# Creating a Web Crawler

I am going to create a web crawler that pulls articles related to Biblical archeology and a list of nations found in the Bible. I want to be considerate of those hosting these articles, so I am going to pause the webcrawler after each iteration. I will then save all of the articles to a permanent dataset for later analysis.

In [1]:
import pandas as pd
from googlesearch import search 
import time
from datetime import datetime

Prior to writing this code, I visited this Wikipedia page to find a list of all nations mentioned in the Bible: https://en.wikipedia.org/wiki/List_of_nations_mentioned_in_the_Bible. I copied these names into an ODS file. 

In [22]:
path = "C:/Bible Research/data/List of nations in Bible.ods"

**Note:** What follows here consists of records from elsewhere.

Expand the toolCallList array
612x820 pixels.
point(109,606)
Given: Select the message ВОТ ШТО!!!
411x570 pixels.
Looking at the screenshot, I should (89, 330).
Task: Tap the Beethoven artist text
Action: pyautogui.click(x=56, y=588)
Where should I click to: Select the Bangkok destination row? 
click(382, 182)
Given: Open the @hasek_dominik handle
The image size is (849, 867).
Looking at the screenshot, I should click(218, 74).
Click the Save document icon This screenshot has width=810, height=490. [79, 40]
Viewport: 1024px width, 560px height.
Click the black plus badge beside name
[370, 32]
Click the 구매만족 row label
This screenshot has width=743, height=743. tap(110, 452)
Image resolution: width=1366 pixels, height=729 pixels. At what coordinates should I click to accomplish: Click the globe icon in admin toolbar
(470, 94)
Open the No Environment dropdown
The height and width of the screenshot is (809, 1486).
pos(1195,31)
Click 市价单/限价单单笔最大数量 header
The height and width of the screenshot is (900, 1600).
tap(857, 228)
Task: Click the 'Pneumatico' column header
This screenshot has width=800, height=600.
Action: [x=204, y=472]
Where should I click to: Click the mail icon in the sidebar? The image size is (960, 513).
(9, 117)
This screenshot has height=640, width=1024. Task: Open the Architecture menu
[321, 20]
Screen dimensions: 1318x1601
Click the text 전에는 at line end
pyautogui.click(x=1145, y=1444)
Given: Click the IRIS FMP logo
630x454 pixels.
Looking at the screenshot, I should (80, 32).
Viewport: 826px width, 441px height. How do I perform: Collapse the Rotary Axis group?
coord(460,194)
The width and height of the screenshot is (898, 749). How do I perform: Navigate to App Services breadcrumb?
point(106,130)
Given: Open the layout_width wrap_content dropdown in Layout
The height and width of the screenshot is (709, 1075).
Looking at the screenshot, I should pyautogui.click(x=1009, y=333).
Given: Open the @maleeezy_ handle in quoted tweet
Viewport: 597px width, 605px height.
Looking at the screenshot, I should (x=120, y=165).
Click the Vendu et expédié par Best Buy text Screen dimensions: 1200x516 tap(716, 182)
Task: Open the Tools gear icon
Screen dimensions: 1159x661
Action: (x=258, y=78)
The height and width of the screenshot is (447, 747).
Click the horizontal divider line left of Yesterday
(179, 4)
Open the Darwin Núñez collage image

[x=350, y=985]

# load a sheet based on its index (1 based)
sheet_idx = 1
nations = read_ods(path, sheet_idx)

In [23]:
len(nations)

110

There are 110 nations mentioned in the Bible. We will look for any websites about archeological finds related to those nations.

In [24]:
nations.head()

Unnamed: 0,Nation
0,Adramyttium
1,Ai
2,Almon
3,Antioch
4,Aphek


Now it is time to I write the webcrawler. The first thing I do is create an empty list called *all_nations*. Then, within a FOR loop, I then ask the program to print the name of each nation as it is being queried. This is not necessary, but it allows me to keep track of progress.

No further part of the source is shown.